Can you imagine someone recognizing that torture has continued since numerous legal bans on torture were put in place, and declaring that the anti-torture statute should be thrown out and something else be used instead, perhaps body cameras or proper training or whatever? Can you imagine that? Can you imagine someone, anyone, recognizing that drunk driving has outlasted bans on it and declaring that the law failed and should be overturned in favor of trying television commercials or breathalyzers-to-access-keys or whatever? Sheer lunacy, right? So, why isn't it sheer lunacy to dismiss a law banning war?
This is not like a ban on alcohol or drugs that causes their use to go underground and expand there with added bad side effects. War is extremely difficult to do in private. Attempts are made to hide various aspects of war, to be sure, and they always were, but war is always fundamentally public, and the U.S. public is saturated with promotion of its acceptance. Try finding a U.S. movie theater that is not currently showing any movies glorifying war.
A law banning war is no more or less than what it was intended to be, part of a package of procedures aimed at reducing and eliminating warfare. The Kellogg-Briand Pact is not in competition with diplomatic negotiations. It makes no sense to say "I'm against a ban on war and in favor of using diplomacy instead." The Peace Pact itself mandates pacific, that is, diplomatic, means for the settlement of every conflict. The Pact is not in opposition to disarmament but aimed at facilitating it.
The war prosecutions at the end of World War II in Germany and Japan were one-sided victor's justice, but they were the first prosecutions of the crime of war ever and were based on the Kellogg-Briand Pact. Since then, the heavily armed nations have not yet fought each other again, waging war only on the poor nations that were never deemed worthy of fair treatment even by the hypocritical governments that signed the pact 87 years ago. That failure of World War III to arrive yet may not last, may be attributable to the creation of nuclear bombs, and/or may be a matter of sheer luck. But if nobody had ever driven drunk again after the very first arrest for that crime, tossing the law out as worse than useless would look even weirder than would tossing it out while the roads are full of drunks.

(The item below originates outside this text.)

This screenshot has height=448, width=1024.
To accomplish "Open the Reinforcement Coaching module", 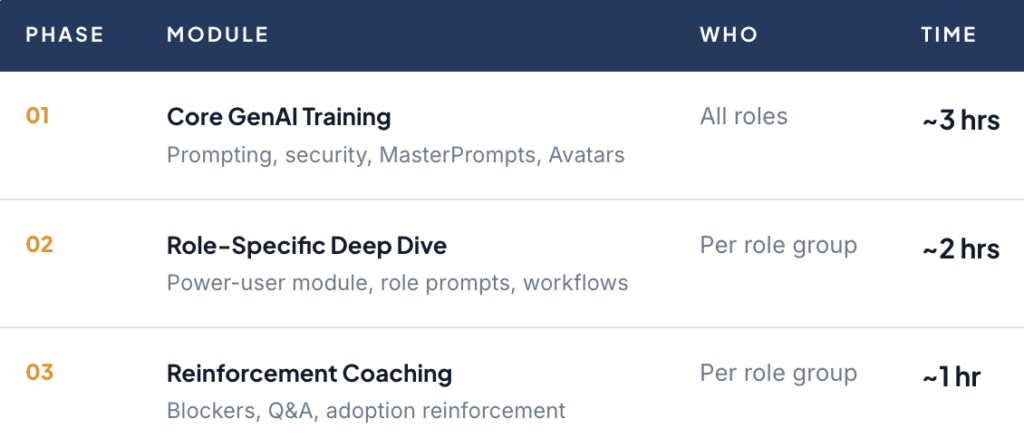I will (x=309, y=374).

So why do people so eagerly dismiss the Peace Pact almost immediately upon learning about it? I used to suppose this was just a question of laziness and acceptance of bad memes in heavy circulation. Now I think it is more a matter of belief in the inevitability, necessity, or beneficiality of war. And in many cases I think it may be a matter of personal investment in war, or of reluctance to think that the primary project of our society might be entirely and tremendously evil and also blatantly illegal. I think it can be disturbing to some people to contemplate the idea that the central project of the U.S. government, taking in 54% of federal discretionary spending, and dominating our entertainment and self-image, is a criminal enterprise.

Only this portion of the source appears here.